ATHENS – Prime Minister Alexis Tsipras’ deal to rename The Former Yugoslav Republic of Macedonia – giving away the name of an ancient Greek province – appears to hurt him in the polls in an election year with the major rival New Democracy taking a 14.2-point lead.
The survey was conducted by the European Parliament ahead of May 23-26 elections for the body amid reports Tsipras may call snap elections at the same time to keep his rival, whom he unseated in 2015, from galloping away.
The Premier has been handing out benefits to lower-income sectors and raised the minimum wage 11 percent, half of what he said he would do four years earlier in a vow to restore it to the level before an economic crisis began in 2010, leading successive governments to seek what turned into three international bailouts of 326 billion euros ($374.04 billion) that won’t be repaid until 2060.
The European Parliament’s Public Opinion Monitoring Unit found New Democracy, which belongs to the center-right ervative opposition, with an edge of 39.2-25 percent over SYRIZA, which belongs to the European United Left.
The ultra-extreme right Golden Dawn, charged with using neo-Nazi methods and with all of its 15 Members of Parliament and dozens of members in the fourth year of a trial on charges of running a criminal gang, was a far third at 7 percent.

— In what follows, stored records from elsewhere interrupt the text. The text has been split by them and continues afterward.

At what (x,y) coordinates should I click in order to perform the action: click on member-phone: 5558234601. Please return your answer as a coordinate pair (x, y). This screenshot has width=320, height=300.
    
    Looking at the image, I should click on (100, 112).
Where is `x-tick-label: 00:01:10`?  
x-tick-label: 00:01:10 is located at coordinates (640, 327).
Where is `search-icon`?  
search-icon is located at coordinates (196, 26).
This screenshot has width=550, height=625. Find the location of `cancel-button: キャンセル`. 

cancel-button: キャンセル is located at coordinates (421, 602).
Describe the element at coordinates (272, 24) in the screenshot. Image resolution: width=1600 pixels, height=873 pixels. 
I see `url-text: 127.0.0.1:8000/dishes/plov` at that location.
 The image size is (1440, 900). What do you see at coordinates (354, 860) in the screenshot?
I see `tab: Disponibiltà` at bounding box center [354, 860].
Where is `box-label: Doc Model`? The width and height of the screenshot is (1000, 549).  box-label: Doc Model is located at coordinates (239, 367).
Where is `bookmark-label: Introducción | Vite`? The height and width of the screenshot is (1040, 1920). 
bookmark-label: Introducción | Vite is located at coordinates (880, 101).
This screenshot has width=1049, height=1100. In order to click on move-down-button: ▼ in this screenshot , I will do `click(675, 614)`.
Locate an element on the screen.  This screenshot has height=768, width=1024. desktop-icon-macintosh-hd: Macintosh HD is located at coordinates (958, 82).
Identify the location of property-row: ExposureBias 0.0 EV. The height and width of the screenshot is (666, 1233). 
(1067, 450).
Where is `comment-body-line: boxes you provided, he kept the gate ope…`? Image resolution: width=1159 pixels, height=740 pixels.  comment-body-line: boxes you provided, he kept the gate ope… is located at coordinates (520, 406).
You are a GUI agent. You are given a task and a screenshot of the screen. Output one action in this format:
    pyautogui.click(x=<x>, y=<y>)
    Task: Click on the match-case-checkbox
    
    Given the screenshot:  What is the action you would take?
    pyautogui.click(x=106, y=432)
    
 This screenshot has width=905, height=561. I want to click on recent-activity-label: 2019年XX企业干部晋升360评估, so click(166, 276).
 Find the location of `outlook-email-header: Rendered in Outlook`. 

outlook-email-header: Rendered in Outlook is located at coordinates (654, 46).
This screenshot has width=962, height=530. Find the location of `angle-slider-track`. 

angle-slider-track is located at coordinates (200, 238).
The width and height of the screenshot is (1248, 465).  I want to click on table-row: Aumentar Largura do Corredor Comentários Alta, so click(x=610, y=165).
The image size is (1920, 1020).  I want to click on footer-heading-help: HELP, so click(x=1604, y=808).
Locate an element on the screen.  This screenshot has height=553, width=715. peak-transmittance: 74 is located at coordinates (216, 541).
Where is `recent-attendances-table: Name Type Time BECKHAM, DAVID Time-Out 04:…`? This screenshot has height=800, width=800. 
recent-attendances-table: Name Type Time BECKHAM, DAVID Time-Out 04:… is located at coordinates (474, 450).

The faltering center-left Movement for Change (KINAL), led by former PASOK Socialists whose party went under after backing New Democracy in a previous coalition in backing austerity measures, was fourth at 6.8 percent and the KKE Communists fifth at 6.4 percent.
To Potami, the Union of Centrists and the pro-austerity, tiny, jingoistic Independent Greeks (ANEL) who were partners with SYRIZA before pulling out in objection to the deal to change the name of FYROM to North Macedonia, let its citizens be called Macedonians and have a Macedonian language, culture and identity, and open the door for the country to get into NATO and begin European Union accession talks were far below the 3 percent threshold needed to return to Parliament.
The figures are based on nationwide public opinion polls conducted by the firms Marc, Opinion and Pulse. The next report from the European Parliament on the upcoming European elections is now expected in mid-February.